Eviction, Drain, Migration Failure Modes: How KubeVirt Handles Failures

Introduction
1. KubeVirt Does Not Immediately Kill on Drain
2. Operators Must Check EvictionRequested and EvacuationNodeName
3. Non-Migratable Reasons Are Recorded in Advance
4. MigrationState Is the Central Axis for Failure Analysis
5. Pre-copy Failures Have Recovery Potential, but Post-copy Is More Dangerous
6. Abort Is Also a State Machine
7. Migration Failures Occur in Both the Control Plane and Data Plane
- Control plane failures
- Data plane failures
8. Secure Features Often Conflict with Migration Flexibility
9. Multiple Pod Existence During Migration Makes Failure Analysis Harder
10. Drain Strategy Should Vary Based on Workload Characteristics
Key Points for Operators
Conclusion

Introduction

From an operational perspective, the real difficulty of KubeVirt reveals itself not when launching a VM, but when handling failures. Pods can often be resolved by simply rescheduling, but VMs require considering memory state, disks, network sessions, and guest execution context together. That is why drain, eviction, and migration failures are the scenes that best expose KubeVirt's internal design.

In this post, we examine "what is considered a failure" and "how KubeVirt standardizes and exposes failures."

1. KubeVirt Does Not Immediately Kill on Drain

Looking at the EvictionStrategy annotation in the API types, it defines what strategy to use during node drain situations. KubeVirt does not treat drain as a simple Kubernetes eviction event but as an event requiring VM-specific policy decisions.

The reason is clear.

If migratable, it is better to move the VM first.
If non-migratable, suspension or deferral may be needed.
If the VM is owned by an external controller, a different handling model may be required.

In other words, drain in KubeVirt is not "emptying one Pod" but the question "how should this VM be evacuated?"

2. Operators Must Check EvictionRequested and EvacuationNodeName

VirtualMachineInstanceStatus has EvacuationNodeName, and EvictionRequested is defined among condition types. This means eviction is not just left in event logs but remains as a structured signal in the VMI status.

Operators need to check these values for the following reasons:

Whether drain has started
Which node is being evacuated from
Whether a migration should follow
Whether an external controller needs to take follow-up action

In other words, KubeVirt exposes drain in a status-first manner.

3. Non-Migratable Reasons Are Recorded in Advance

The KubeVirt API types define a large number of non-migratable reasons.

DisksNotLiveMigratable
InterfaceNotLiveMigratable
HotplugNotLiveMigratable
VirtIOFSNotLiveMigratable
HostDeviceNotLiveMigratable
SEVNotLiveMigratable
SecureExecutionNotLiveMigratable
TDXNotLiveMigratable
HypervPassthroughNotLiveMigratable
PersistentReservationNotLiveMigratable

This design is good because it does not just surface failures as runtime errors after the fact. KubeVirt tells you in advance via condition reasons "why this VM cannot be migrated."

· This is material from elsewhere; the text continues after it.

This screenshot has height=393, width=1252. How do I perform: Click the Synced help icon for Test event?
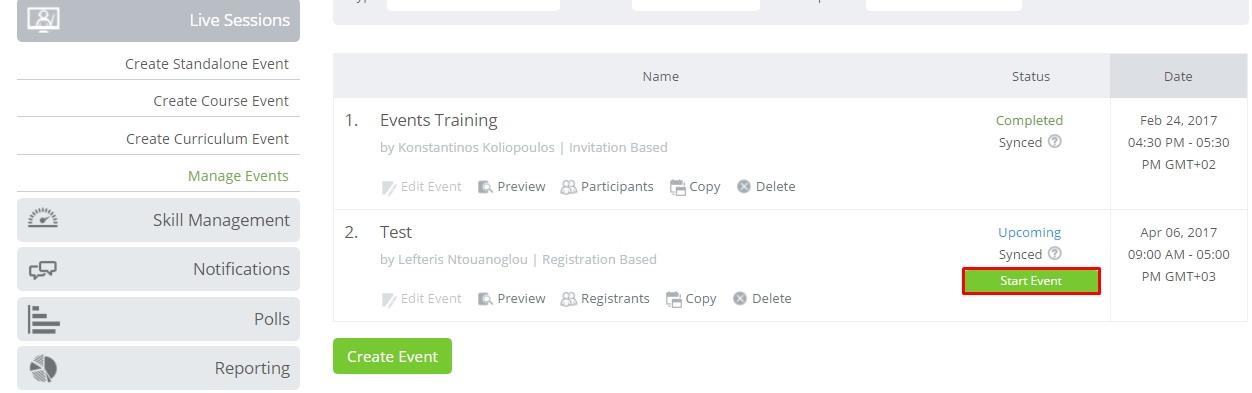point(1054,254)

Operators can read the approximate limitations from the API status alone, before triggering a migration and waiting for failure logs.

4. MigrationState Is the Central Axis for Failure Analysis

VirtualMachineInstanceMigrationState contains a wealth of information needed for failure analysis.

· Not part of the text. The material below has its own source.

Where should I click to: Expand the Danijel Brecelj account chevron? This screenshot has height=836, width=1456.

Source node and source pod
Target node and target pod
Sync address
Direct migration ports
Completed status
Failed status
Abort requested status
Abort status
Failure reason
Current migration mode

This structure reveals that KubeVirt does not view migration as a simple boolean state. Migration is a distributed protocol where source and target change over time, and failures can occur at multiple stages.

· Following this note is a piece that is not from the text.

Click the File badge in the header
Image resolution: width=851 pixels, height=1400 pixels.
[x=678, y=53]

5. Pre-copy Failures Have Recovery Potential, but Post-copy Is More Dangerous

As seen in the previous post, pre-copy progressively transfers data while the source retains the original memory. In contrast, post-copy starts execution on the target first and retrieves needed pages from the source later.

Therefore, post-copy failures are much more dangerous. In pkg/virt-handler/vm.go, there is formatIrrecoverableErrorMessage, and when a post-copy failure causes the domain to enter a paused state, the message "VMI is irrecoverable due to failed post-copy migration" is generated.

This is a very strong signal. It does not just mean the migration job failed -- it means the running VM state itself may have collapsed into an unrecoverable state.

In other words, post-copy is a powerful tool for moving busy workloads, but the cost of failure is also greater.

6. Abort Is Also a State Machine

VirtualMachineInstanceMigrationState has AbortRequested and AbortStatus, and the abort state is separately modeled as Succeeded, Failed, and Aborting.

This design is realistic. Migration abort does not end instantly just by pressing a button.

Whether the abort is still possible at this stage
Whether the target has already received the handoff
How far storage or network side effects have progressed

These factors affect the outcome. KubeVirt treats abort not as a simple API cancellation but as a separate state machine.

7. Migration Failures Occur in Both the Control Plane and Data Plane

Failure causes can be broadly divided into two categories.

Control plane failures

Target Pod fails to schedule
Cannot satisfy the appropriate node selector
Blocked by quota or policy
Blocked due to utility volumes or backups

Data plane failures

Dirty page rate is too high for pre-copy to converge
Source-target synchronization breaks after post-copy transition
Migration socket or proxy path issues
Domain preparation on the target is delayed

In other words, a single "migration failed" message is insufficient -- you need to distinguish which plane the failure occurred in.

8. Secure Features Often Conflict with Migration Flexibility

As already apparent at the API level, features like SEV, Secure Execution, TDX, and host device passthrough frequently conflict with migration constraints.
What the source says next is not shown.